Magic Leap’s cheapest headsets will cost as much as a high-end phone, says CEO
Magic Leap is planning multiple editions of its augmented reality glasses for different levels of consumers and professionals, with the cheapest starting at the price of a “higher-end mobile phone to higher-end tablet,” says company president and CEO Rony Abovitz. “I think we’re trying to establish certain tiers — we’re not going to be a single-product company over time,” Abovitz told an audience during an interview at Recode’s Code Media conference today.

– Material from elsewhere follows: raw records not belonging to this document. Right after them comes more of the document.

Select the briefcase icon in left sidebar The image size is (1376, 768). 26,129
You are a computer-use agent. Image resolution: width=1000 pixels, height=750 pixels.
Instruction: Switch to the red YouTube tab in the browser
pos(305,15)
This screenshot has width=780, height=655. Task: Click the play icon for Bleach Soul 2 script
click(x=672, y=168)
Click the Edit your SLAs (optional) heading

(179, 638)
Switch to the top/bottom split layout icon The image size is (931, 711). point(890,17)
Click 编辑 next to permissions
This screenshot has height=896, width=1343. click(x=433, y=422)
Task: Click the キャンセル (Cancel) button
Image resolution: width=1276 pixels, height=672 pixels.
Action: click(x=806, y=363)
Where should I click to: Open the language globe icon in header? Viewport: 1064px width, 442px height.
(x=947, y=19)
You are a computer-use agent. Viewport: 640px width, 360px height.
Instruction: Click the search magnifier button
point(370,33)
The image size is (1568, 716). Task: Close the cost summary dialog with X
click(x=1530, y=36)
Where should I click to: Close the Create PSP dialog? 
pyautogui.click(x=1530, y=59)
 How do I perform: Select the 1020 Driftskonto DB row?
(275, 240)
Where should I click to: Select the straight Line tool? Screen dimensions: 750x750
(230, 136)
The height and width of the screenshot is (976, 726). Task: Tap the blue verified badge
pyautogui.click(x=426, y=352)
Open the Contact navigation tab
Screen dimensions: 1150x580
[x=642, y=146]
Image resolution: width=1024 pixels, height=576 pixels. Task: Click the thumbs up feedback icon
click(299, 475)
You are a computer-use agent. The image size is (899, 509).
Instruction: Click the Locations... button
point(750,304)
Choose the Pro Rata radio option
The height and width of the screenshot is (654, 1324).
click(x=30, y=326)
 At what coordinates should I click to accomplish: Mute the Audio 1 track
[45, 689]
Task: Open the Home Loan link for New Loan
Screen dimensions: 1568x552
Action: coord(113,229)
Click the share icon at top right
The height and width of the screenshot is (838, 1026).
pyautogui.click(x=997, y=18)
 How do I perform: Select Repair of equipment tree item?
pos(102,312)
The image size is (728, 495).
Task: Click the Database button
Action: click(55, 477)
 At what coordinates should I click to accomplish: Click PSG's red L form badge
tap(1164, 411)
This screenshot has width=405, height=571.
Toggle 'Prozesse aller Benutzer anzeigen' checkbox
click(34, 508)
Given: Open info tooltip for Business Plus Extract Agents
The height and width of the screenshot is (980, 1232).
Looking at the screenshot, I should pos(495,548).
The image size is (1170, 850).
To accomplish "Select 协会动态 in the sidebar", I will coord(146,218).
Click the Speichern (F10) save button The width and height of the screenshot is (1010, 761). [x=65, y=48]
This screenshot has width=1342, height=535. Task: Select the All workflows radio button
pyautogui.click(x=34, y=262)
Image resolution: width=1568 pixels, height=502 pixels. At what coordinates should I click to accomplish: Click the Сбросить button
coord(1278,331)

Abovitz says the Magic Leap One, a “creator edition” headset that’s supposed to be coming out this year, falls somewhere in the middle of Magic Leap’s price range. “We will have a product line in that price point probably for the company’s history, and we’ll probably have some above and we’ll have some below,” he says. “We’ll have even higher-end [versions] for hyper-pro, and then we’ll have wide mass-market” products.
Magic Leap hasn’t revealed a price point for the Magic Leap One or any other headset. But “mass-market” isn’t going to mean cheap. “Higher-end mobile phone to higher-end tablet zone is probably our floor” for pricing, Abovitz says. He didn’t specify exactly which devices that might mean, but didn’t object to a comparison with the new iPhone, which costs $1,000 or more. Previous reports have put the Magic Leap One closer to $1,500 or $2,000; Microsoft currently sells a development kit for its competing HoloLens headset at $3,000.
Abovitz says the high cost is justified because over time, a Magic Leap headset can replace “your phones, your televisions, your laptops, your tablets, which add up to thousands of dollars.” He’s previously told Rolling Stone that Magic Leap headsets will be priced like “more of a premium artisanal computer.”
Magic Leap is known as a secretive company, but it’s opened up slightly in recent months, as it’s announced plans to ship its first product. Today, it revealed details of a partnership with the NBA, announced alongside a video endorsement from retired player and current NBA analyst Shaquille O’Neal — wearing what is apparently the largest available size of Magic Leap goggles.